— Written problem —
Convert the listing lines from the one containing "Screen dimensions: 1456x819" through the one containing "Click the Zoom", inclusive, into a Markdown table with the columns Row and Line. Number each row and leave out blank lines.

— Supplied records —

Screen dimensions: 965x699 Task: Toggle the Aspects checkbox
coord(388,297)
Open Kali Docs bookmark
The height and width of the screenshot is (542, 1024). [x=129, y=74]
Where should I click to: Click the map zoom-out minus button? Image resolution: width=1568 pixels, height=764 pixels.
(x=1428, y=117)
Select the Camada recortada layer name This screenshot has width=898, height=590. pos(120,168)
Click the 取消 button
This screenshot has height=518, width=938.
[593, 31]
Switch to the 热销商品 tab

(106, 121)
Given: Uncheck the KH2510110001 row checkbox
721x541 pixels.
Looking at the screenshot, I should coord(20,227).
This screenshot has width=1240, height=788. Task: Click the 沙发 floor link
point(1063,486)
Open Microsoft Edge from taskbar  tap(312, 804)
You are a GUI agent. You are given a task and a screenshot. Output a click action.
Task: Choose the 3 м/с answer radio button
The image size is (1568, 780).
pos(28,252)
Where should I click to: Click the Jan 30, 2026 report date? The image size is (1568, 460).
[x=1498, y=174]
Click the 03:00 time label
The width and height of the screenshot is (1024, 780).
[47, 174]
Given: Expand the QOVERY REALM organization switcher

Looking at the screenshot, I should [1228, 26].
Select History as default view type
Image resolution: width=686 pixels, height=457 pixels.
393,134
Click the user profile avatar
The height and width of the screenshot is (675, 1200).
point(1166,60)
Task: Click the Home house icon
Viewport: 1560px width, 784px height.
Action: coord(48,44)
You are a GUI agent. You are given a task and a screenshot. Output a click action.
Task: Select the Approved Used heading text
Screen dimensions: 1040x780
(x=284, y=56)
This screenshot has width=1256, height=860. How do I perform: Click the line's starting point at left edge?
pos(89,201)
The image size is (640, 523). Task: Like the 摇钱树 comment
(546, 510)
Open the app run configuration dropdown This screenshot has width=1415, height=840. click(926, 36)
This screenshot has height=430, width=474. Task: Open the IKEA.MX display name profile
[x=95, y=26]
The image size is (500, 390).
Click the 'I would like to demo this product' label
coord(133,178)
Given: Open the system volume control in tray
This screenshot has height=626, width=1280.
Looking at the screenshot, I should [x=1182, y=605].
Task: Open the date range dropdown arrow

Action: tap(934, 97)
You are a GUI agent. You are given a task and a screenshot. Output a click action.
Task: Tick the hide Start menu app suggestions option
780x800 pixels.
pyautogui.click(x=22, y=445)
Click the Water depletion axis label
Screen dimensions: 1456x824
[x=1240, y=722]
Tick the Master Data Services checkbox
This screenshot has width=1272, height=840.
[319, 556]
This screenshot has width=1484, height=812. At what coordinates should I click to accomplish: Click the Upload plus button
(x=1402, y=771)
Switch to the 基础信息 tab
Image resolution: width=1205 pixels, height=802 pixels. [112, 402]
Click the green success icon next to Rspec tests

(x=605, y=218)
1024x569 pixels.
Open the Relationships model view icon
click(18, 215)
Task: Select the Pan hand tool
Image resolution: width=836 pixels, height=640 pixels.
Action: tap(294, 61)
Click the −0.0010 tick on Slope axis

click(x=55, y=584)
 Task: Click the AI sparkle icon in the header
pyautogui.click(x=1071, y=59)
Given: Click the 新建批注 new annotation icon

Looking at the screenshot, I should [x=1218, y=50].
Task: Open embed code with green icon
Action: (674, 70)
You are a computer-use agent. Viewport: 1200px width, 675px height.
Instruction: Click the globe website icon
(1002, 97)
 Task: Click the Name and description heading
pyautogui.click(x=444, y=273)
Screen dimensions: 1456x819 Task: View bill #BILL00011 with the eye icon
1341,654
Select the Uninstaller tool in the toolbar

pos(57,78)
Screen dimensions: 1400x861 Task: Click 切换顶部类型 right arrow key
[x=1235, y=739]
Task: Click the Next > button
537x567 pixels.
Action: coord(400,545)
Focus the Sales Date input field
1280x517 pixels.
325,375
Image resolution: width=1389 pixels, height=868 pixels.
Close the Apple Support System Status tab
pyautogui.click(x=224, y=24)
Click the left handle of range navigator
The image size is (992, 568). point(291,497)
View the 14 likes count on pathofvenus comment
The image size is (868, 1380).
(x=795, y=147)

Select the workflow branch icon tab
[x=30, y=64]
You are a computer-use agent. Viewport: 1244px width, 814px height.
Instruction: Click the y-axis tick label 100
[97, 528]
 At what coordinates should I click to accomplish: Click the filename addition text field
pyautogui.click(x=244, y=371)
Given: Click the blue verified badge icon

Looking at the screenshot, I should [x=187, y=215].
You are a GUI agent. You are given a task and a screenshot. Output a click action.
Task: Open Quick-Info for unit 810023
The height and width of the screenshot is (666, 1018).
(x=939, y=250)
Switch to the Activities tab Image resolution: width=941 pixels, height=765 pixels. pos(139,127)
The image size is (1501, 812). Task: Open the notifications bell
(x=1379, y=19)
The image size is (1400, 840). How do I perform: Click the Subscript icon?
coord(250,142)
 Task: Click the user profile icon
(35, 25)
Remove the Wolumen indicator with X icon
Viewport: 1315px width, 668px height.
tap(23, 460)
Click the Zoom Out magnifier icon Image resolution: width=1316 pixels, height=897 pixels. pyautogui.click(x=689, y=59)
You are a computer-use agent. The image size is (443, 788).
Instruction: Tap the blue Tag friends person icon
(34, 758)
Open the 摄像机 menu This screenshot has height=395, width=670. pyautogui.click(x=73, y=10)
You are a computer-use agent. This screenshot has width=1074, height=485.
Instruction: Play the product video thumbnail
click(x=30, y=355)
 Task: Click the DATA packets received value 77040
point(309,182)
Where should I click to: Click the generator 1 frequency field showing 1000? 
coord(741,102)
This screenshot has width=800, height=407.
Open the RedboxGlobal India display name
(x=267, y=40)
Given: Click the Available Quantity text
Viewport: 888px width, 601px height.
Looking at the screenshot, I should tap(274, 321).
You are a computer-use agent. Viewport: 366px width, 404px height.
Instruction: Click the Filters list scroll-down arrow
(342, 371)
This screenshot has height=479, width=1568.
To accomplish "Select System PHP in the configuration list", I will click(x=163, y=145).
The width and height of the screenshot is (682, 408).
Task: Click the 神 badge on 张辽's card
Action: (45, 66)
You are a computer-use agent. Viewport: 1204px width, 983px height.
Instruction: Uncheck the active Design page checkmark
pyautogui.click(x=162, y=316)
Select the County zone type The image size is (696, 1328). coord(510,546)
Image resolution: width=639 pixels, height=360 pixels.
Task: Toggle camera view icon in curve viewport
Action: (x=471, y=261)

— Reply to the exercise —
| Row | Line |
|---|---|
| 1 | Screen dimensions: 1456x819 Task: View bill #BILL00011 with the eye icon |
| 2 | 1341,654 |
| 3 | Select the Uninstaller tool in the toolbar |
| 4 | pos(57,78) |
| 5 | Screen dimensions: 1400x861 Task: Click 切换顶部类型 right arrow key |
| 6 | [x=1235, y=739] |
| 7 | Task: Click the Next > button |
| 8 | 537x567 pixels. |
| 9 | Action: coord(400,545) |
| 10 | Focus the Sales Date input field |
| 11 | 1280x517 pixels. |
| 12 | 325,375 |
| 13 | Image resolution: width=1389 pixels, height=868 pixels. |
| 14 | Close the Apple Support System Status tab |
| 15 | pyautogui.click(x=224, y=24) |
| 16 | Click the left handle of range navigator |
| 17 | The image size is (992, 568). point(291,497) |
| 18 | View the 14 likes count on pathofvenus comment |
| 19 | The image size is (868, 1380). |
| 20 | (x=795, y=147) |
| 21 | Select the workflow branch icon tab |
| 22 | [x=30, y=64] |
| 23 | You are a computer-use agent. Viewport: 1244px width, 814px height. |
| 24 | Instruction: Click the y-axis tick label 100 |
| 25 | [97, 528] |
| 26 |  At what coordinates should I click to accomplish: Click the filename addition text field |
| 27 | pyautogui.click(x=244, y=371) |
| 28 | Given: Click the blue verified badge icon |
| 29 | Looking at the screenshot, I should [x=187, y=215]. |
| 30 | You are a GUI agent. You are given a task and a screenshot. Output a click action. |
| 31 | Task: Open Quick-Info for unit 810023 |
| 32 | The height and width of the screenshot is (666, 1018). |
| 33 | (x=939, y=250) |
| 34 | Switch to the Activities tab Image resolution: width=941 pixels, height=765 pixels. pos(139,127) |
| 35 | The image size is (1501, 812). Task: Open the notifications bell |
| 36 | (x=1379, y=19) |
| 37 | The image size is (1400, 840). How do I perform: Click the Subscript icon? |
| 38 | coord(250,142) |
| 39 |  Task: Click the user profile icon |
| 40 | (35, 25) |
| 41 | Remove the Wolumen indicator with X icon |
| 42 | Viewport: 1315px width, 668px height. |
| 43 | tap(23, 460) |
| 44 | Click the Zoom Out magnifier icon Image resolution: width=1316 pixels, height=897 pixels. pyautogui.click(x=689, y=59) |